Setting up a self-managed super fund

What are the membership rules for setting up a self-managed super fund?

<Rivisit fund establishment guidelines

There are certain restrictions that should be observed when setting up a self-managed super fund. As a general rule, anybody in gainful employment can consider setting up a self-managed super fund to consolidate on their retirement savings. Baby boomers generally fall into this category, as they have significantly more wealth and are able to make larger contributions. Moreover, they have a vested interest in their ultimate retirement. The younger generation learning from their parents’ experience, have also shown a growing interest in setting up self-managed super fund as a vehicle for wealth accumulation.

Single member setting up a self-managed super fund

When setting up a self-managed super fund, the Superannuation Industry Supervision Act (SISA) must be considered in conjunction with general trust laws. Under general trust laws, it is not possible for a member to be a trustee for himself/herself. There must be a separation of equitable ownership and legal ownership. This problem was resolved with the insertion of section 17A into the SISA. Section 17A introduced an exception to the rule which stipulates that a single member fund must:

Appoint a second trustee. The second trustee should ideally be a relative of the first member/trustee; or
Be a sole director/shareholder company and act as an corporate trustee, with the member as the sole director and shareholder (this creates the necessary separation of equitable ownership and legal ownership). 

A ‘relative’ is widely defined and can include second cousins, relatives by marriage or adoption, de facto spouses, and ex spouses.

Limitation on number of members setting up a self-managed super fund

The number of members is limited to four, or less, when setting up a self-managed super fund. This ensures members maintain direct control and information is made readily available. Under a retail or industry fund, the large number of members and complexity of the administration back office means that members only receive quarterly, bi-annual or in some cases, annual reports.

The reporting system with self managed super funds is streamlined, and much of the consumer protection laws are made redundant. In most cases, the members and trustees are one and the same, they are basically reporting to themselves. They will have automatic information to financial information which facilitates quicker decision making for investment purposes. This results in lower compliance and SMSF administration costs. SMSF with greater than 4 members would become more cumbersome and contradict the government’s policy of allowing members to manage their own superannuation.

Members who are also employees

Individuals are prohibited from seeking membership with the same fund as their employer. The exception to this rule is unless they are relatives.
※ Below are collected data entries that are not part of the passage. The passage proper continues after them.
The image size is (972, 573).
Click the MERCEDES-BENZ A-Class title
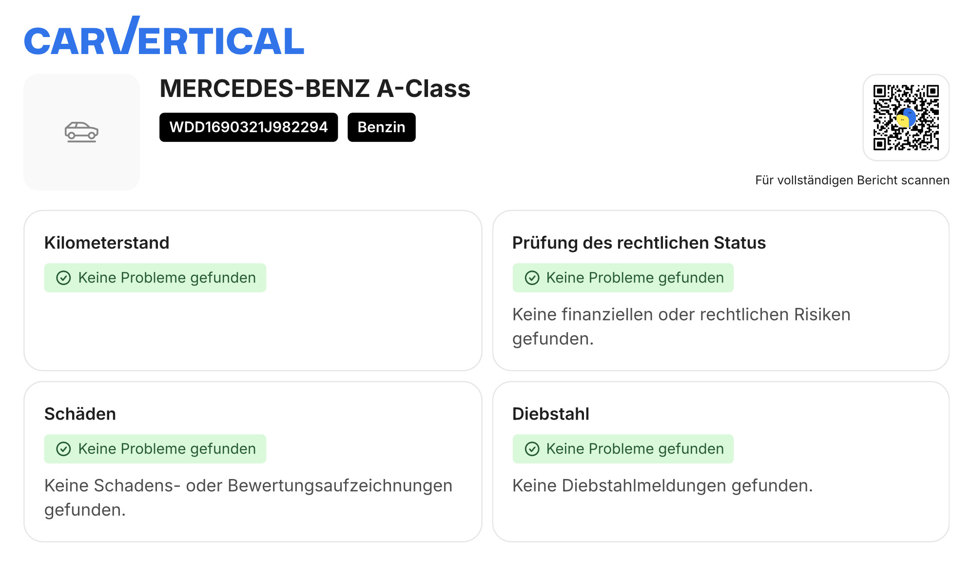(315, 89)
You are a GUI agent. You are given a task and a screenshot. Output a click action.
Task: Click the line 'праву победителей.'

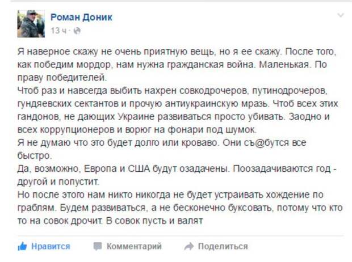62,78
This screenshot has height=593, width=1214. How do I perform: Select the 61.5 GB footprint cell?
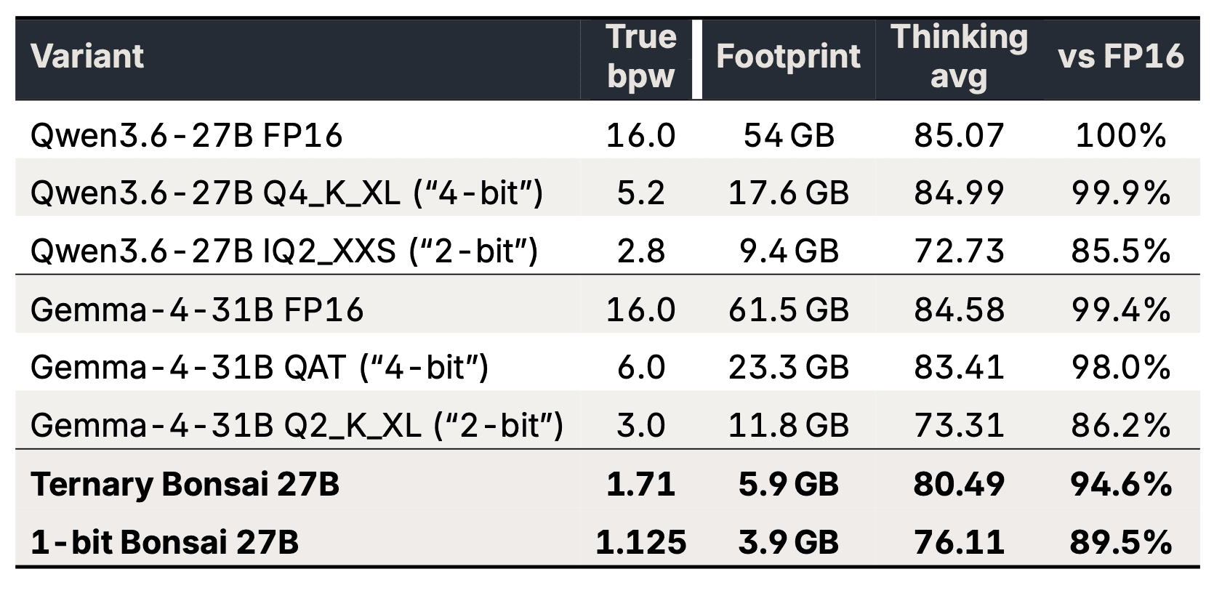click(x=789, y=310)
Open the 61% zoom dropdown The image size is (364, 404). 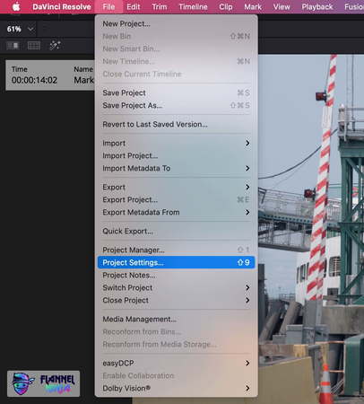pos(20,29)
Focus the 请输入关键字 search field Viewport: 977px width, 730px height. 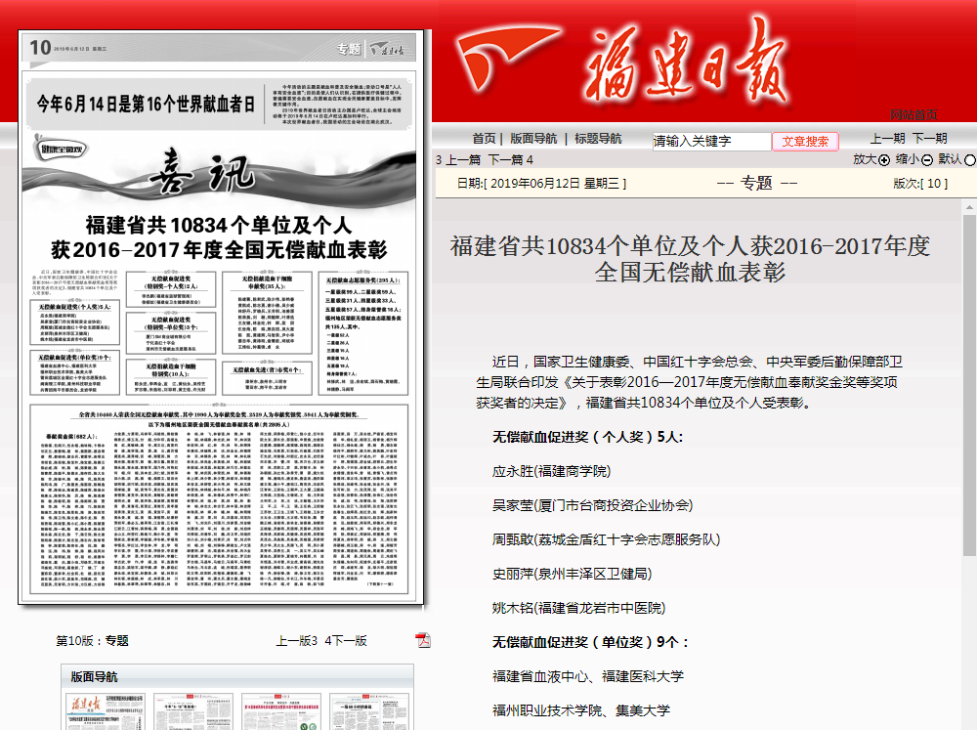point(710,141)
This ensures that self-managed super funds are not established as de facto employer sponsored funds, as an attempt to circumvent consumer protection laws that are afforded to the general public under a retail or industry fund. 

When trustees / members pass away

The importance of appointing a legal personal representative cannot be understated. They fulfil the role of the trustee or the director of the corporate trustee, in the uneventful death of a member of the fund. The legal personal representative will assume the role of trustee from the date of death of a member, until the commencement of the payment of death benefits. Once the commencement of the death benefits is being paid, the legal personal representative must cease to be a trustee or a director of a corporate trustee.